I received a letter from sister Julia on the last day of December. She expresses much interest in your success and Dr. Hargraves will do all in his power to induce Maj. McKiernan to let your family go. If no attempt had been made to run them off it would not be difficult to buy them but Maj. McKiernan being a hot-headed politician was very much enraged by that attempt, and probably meant, when he told Mr. Thorton that he would not take less than $5000 - that he would not not sell them at all. I trust however, that he may be induced to let them go. The Dr. has enlisted Judge Weakley's interest in your behalf, and you need not fear that any effort on his part will be wanting In the [meantime] you must work yourself and be careful to maintain a right spirit. Do not cherish bitter or resentful feelings at
the delay of your hopes. Trust in that God without whose notice not a sparrow falls to the ground. These are day of trial - do not let your patience fail.

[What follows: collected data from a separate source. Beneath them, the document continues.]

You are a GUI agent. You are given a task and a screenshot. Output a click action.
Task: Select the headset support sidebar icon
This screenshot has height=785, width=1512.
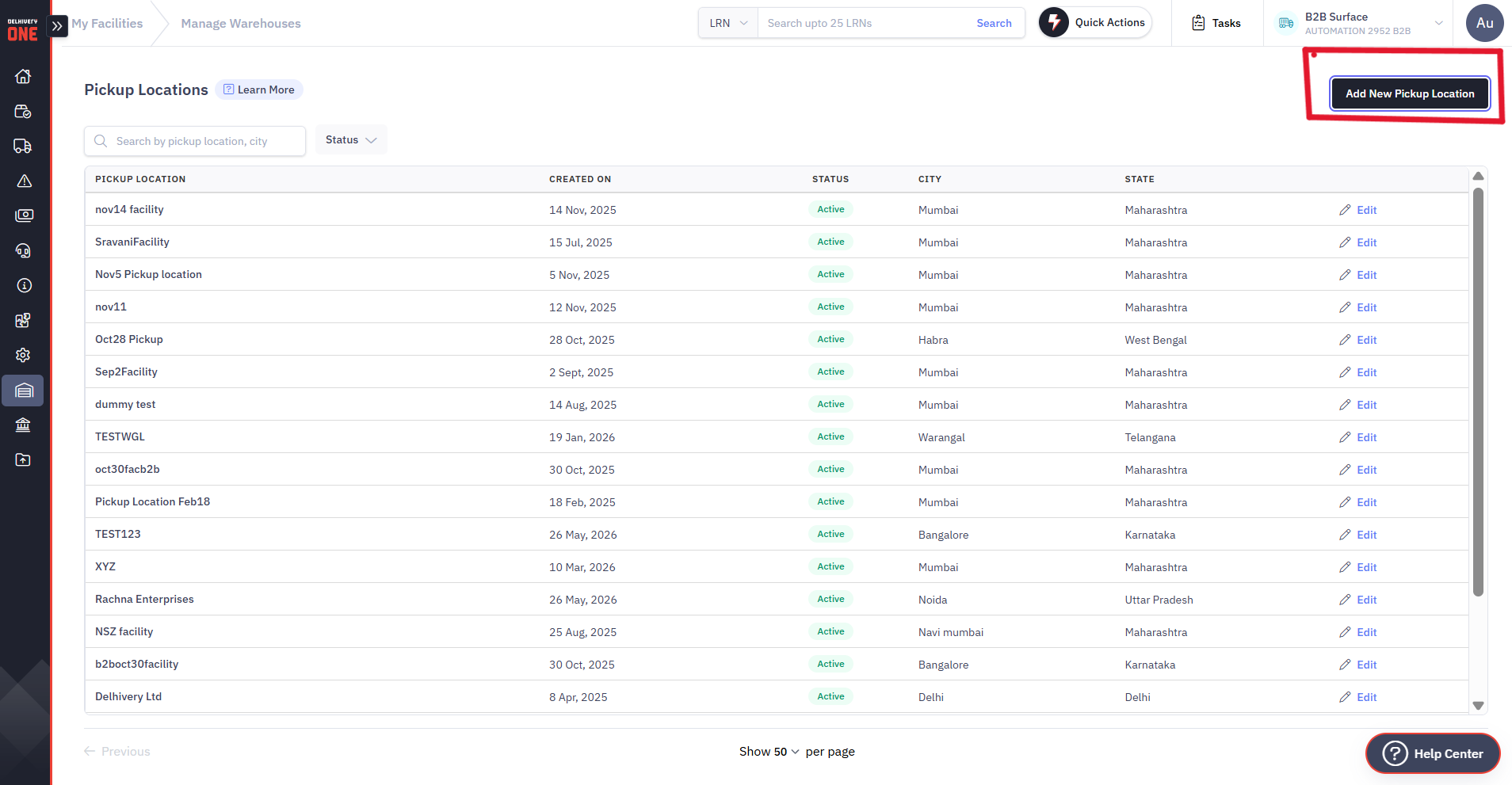(23, 250)
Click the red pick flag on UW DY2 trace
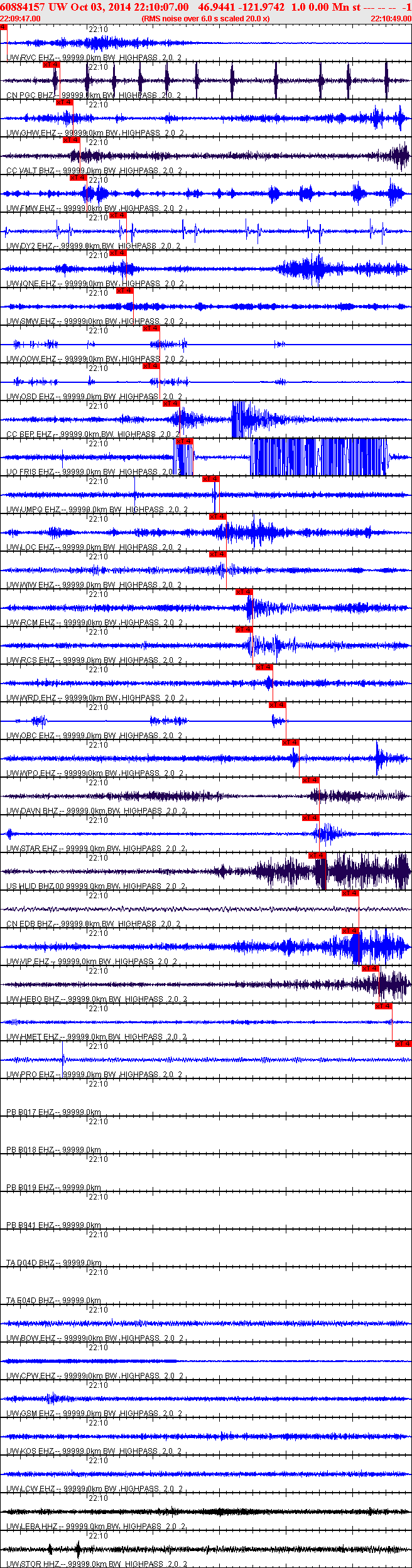412x1568 pixels. (x=117, y=215)
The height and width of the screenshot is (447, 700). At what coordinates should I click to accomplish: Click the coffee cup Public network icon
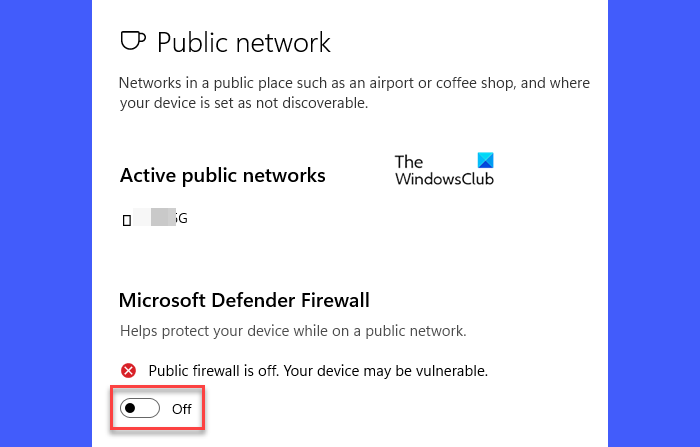(x=132, y=41)
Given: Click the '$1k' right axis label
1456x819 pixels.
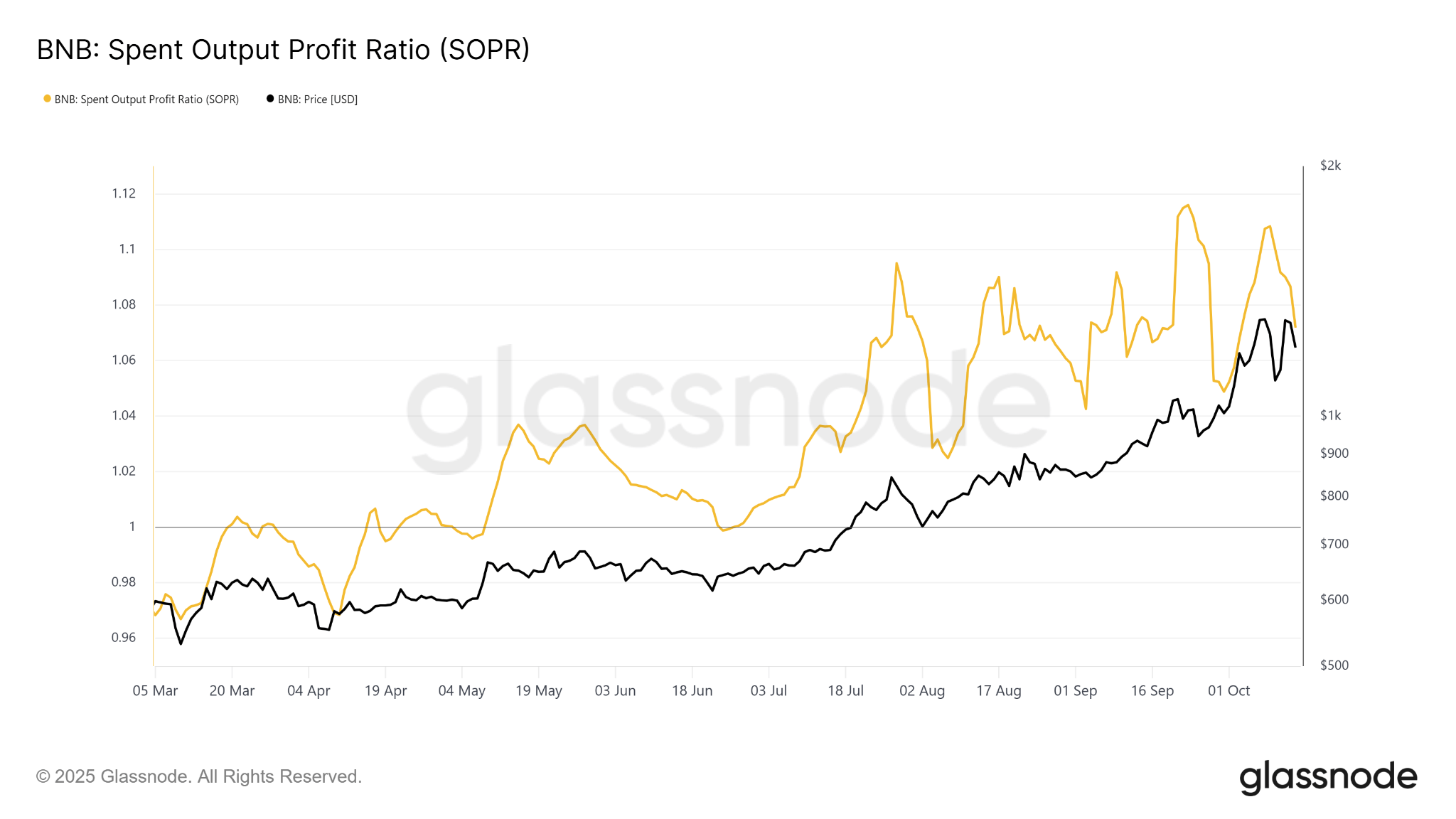Looking at the screenshot, I should click(x=1330, y=415).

It is very hard and unkind in Maj. McKiernan to ask such a high price for your family, and even to be unwilling to sell them at all, but you must not speak harshly of him or even let your thoughts dwell too much on that part of the subject. It will do you no good - it will make you no friends to indulge such feelings but it will injure your character. You will not be so well fitted to enjoy the company of your wife and children, if you let your temper become soured before you meet them. I write this to caution you - for I know it is hard for any one to keep a meek and quiet spirit when he knows he has been, and is, suffering unkindness and injury.
Sister Julia says in her letter "Tell Peter his master young John Hogan is dead and the elder Mr. Hogan and his wife have both become Christians and united with the Presbyterian Church in Tuscumbia. Miss Maria Cockburn married a Mr. Lavender, a dancing master, in Tuscumbia, and in consequence, all the family have cast her off. They do not even recognize her when they meet in the street.

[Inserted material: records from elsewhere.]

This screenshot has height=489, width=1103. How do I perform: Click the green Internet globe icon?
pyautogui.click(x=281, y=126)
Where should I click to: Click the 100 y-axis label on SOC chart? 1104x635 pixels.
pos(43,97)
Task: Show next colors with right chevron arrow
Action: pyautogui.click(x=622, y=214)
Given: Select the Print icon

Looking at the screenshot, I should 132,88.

His old friend Mr. Brady was married a few weeks since to a Miss Johnson of Kentucky and has gone to New Orleans to live. Please give him these bits of information - I can think of no other Tuscumbia news that would interest him. Remember me to him most kindly. Assure him too, that everything will be done that can be to get his wife and children, but tell him not to be too sure, for he may be disappointed. Poor fellow! it will be hard, if after cherishing his dream of happiness so many years, he must then be so cruelly disappointed! Tell him I'll be home in June, and then I hope I'll have the pleasure of looking into his good kind honest face once more."
I have copied the close of Sister Julia's letter, that you may have it in her own words. When I hear from her again, or from Dr. Hargraves I will write you - I should have sent you this information earlier, but Mr. Pickard and my little Willie have been ill and have taken all my time and care. They are better now however.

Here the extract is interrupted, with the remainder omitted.